The mastectomy option appears to give an excellent result in avoiding breast cancer, with a remaining risk of less than 1%, Dr. Reinie Kaas, from the Surgical Department of the Netherlands Cancer Institute, Amsterdam, The Netherlands, will say.
Dr. Kaas set out to study the effects of prophylactic mastectomy in 250 patients who were BRCA carriers. “It was thought that after such a mastectomy the risk of being diagnosed with breast cancer was about 5%,” she says “and therefore there was debate about whether continued surveillance was necessary or not. We decided to try to answer this question in order that women at high risk should be able to make an informed choice.”
Women with mutations in the BRCA1 or BRCA2 genes have an estimated lifetime risk of developing breast cancer of about 85%. Currently strategies to deal with this risk are surveillance with monthly breast self-examination, bi-annual clinical breast examination by a physician and annual mammography plus breast MRI, or prophylactic mastectomy, where the entire breast is removed. About half of the carriers choose the latter strategy. The surveillance strategy does not prevent breast cancer, and especially in BRCA1 carriers, who mostly have fast growing tumours, 25-30% of carriers are diagnosed when the tumour is already more than 2cm in diameter.
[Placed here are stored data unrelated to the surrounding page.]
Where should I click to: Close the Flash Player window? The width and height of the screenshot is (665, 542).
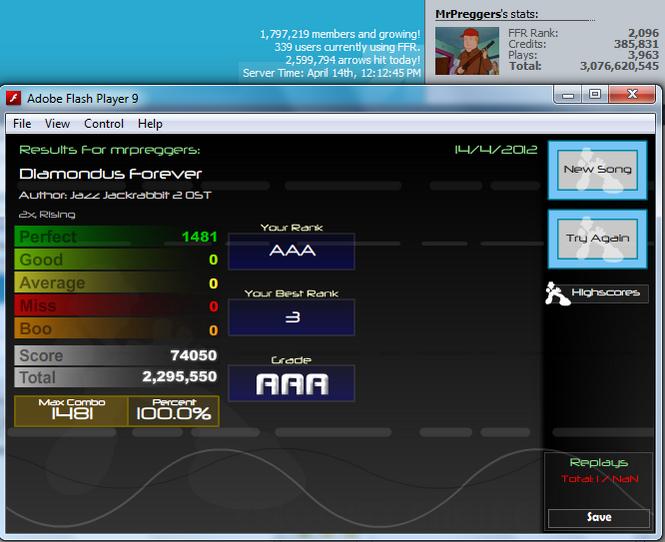point(632,94)
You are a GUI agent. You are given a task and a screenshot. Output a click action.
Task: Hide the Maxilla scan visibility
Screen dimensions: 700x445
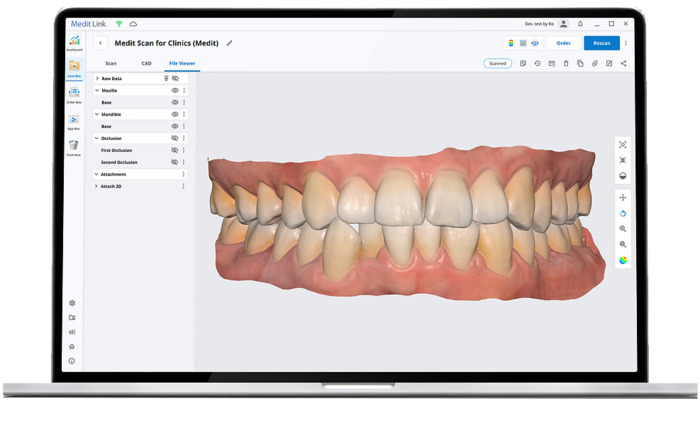tap(175, 90)
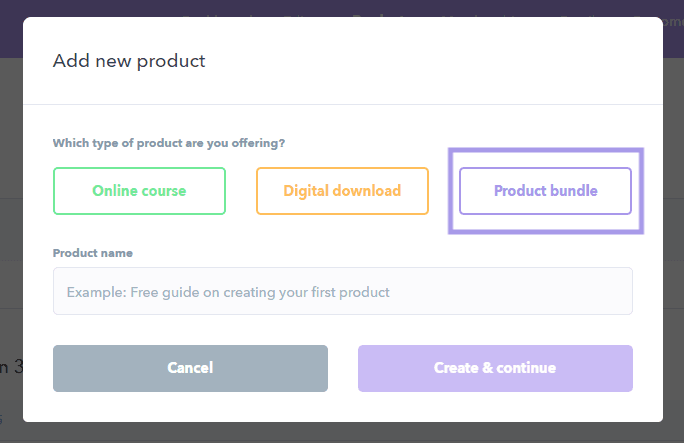684x443 pixels.
Task: Choose the purple Product bundle option
Action: coord(545,191)
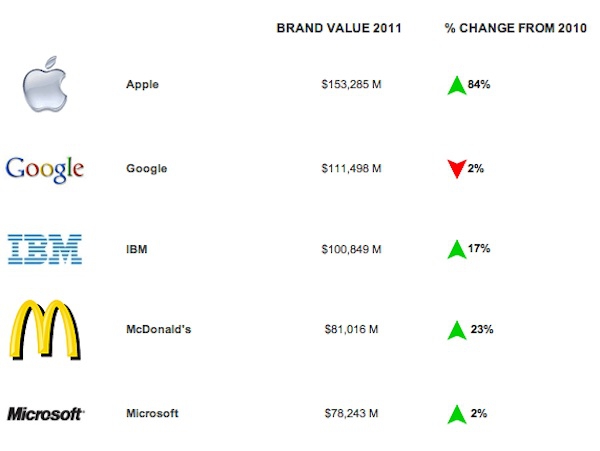Select the % CHANGE FROM 2010 header
Image resolution: width=600 pixels, height=451 pixels.
pos(515,28)
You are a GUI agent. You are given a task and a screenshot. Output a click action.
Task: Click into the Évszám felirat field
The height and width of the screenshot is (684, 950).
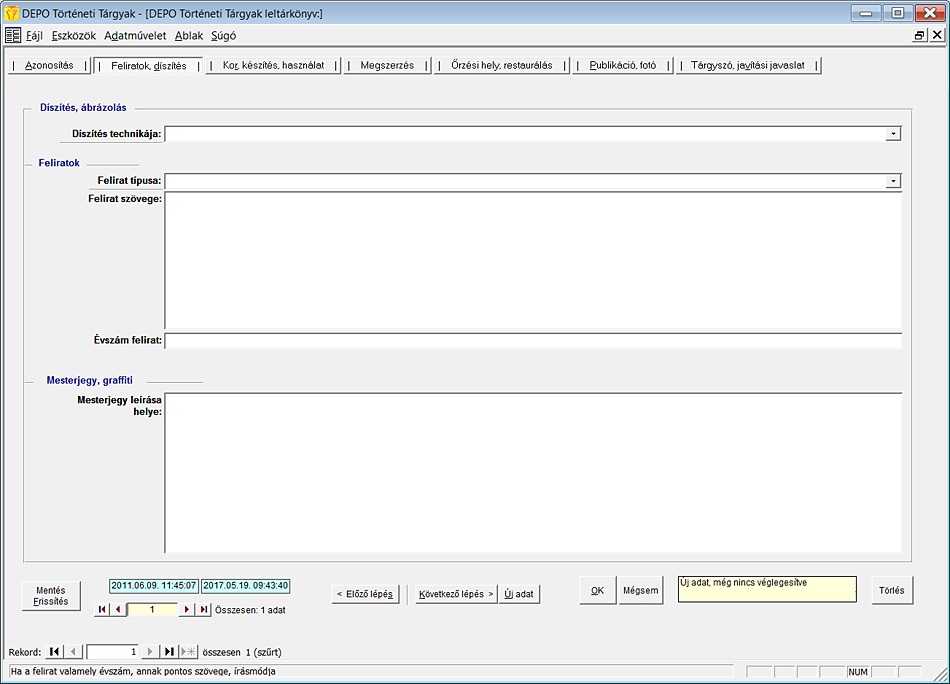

Dr. Kaas and her team found that only one out of the 250 carriers studied was diagnosed with a breast cancer, and this was likely to be because the axillary tail (a small part of the breast that extends towards the armpit) had not been completely removed. “Our epidemiologists are investigating how many breast cancers are avoided up to the age of 80 in these women,” she says. “But on current evidence we can safely state that continued follow-up, which can be costly as well as stressful for the patient, is not warranted in patients who have had a prophylactic mastectomy. Surveillance in those BRCA carriers who do not opt for mastectomy has to start at an early age, and the frequent visits to the doctor and the many examinations which need to be undertaken regularly can be a source of great stress for many women.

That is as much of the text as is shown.